## PROBLEM DETAILS
Write out, word for word, the line that contains "Task: Set Dr. Thenmozhi status to Inactive" and each line after it down to the last line of the data below. Include nothing more.

*** DATA FOR ANALYSIS ***

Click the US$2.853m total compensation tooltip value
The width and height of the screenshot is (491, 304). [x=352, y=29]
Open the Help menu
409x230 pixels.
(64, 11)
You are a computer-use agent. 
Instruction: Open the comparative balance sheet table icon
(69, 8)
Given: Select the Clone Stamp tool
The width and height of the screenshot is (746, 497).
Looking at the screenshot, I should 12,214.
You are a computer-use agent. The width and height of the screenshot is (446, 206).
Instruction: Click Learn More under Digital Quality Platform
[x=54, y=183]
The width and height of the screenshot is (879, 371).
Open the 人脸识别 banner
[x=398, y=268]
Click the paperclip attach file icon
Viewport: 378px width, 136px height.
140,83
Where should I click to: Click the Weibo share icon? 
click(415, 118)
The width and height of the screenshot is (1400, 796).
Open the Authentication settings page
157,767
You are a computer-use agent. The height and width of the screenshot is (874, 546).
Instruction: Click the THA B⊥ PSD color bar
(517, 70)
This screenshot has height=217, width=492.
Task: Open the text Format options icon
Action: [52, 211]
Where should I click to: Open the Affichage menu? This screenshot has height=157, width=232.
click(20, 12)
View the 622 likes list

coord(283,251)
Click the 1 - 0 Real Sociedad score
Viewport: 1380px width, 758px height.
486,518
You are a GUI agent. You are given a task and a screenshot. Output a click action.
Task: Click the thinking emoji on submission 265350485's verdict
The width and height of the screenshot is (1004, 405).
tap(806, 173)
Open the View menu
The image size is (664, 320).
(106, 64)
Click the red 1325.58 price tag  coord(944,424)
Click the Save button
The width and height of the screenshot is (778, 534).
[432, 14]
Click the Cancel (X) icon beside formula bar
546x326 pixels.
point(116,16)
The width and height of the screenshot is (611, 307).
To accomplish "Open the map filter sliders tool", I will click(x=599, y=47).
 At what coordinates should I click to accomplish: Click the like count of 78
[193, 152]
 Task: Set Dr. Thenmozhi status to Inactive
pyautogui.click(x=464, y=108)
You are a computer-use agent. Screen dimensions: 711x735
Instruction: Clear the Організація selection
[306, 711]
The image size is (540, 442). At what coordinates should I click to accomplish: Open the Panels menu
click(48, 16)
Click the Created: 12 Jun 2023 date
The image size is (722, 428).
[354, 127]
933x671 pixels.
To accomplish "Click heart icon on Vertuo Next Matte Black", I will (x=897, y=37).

*** End of DATA FOR ANALYSIS ***

## SOLUTION TO THIS PROBLEM
 Task: Set Dr. Thenmozhi status to Inactive
pyautogui.click(x=464, y=108)
You are a computer-use agent. Screen dimensions: 711x735
Instruction: Clear the Організація selection
[306, 711]
The image size is (540, 442). At what coordinates should I click to accomplish: Open the Panels menu
click(48, 16)
Click the Created: 12 Jun 2023 date
The image size is (722, 428).
[354, 127]
933x671 pixels.
To accomplish "Click heart icon on Vertuo Next Matte Black", I will (x=897, y=37).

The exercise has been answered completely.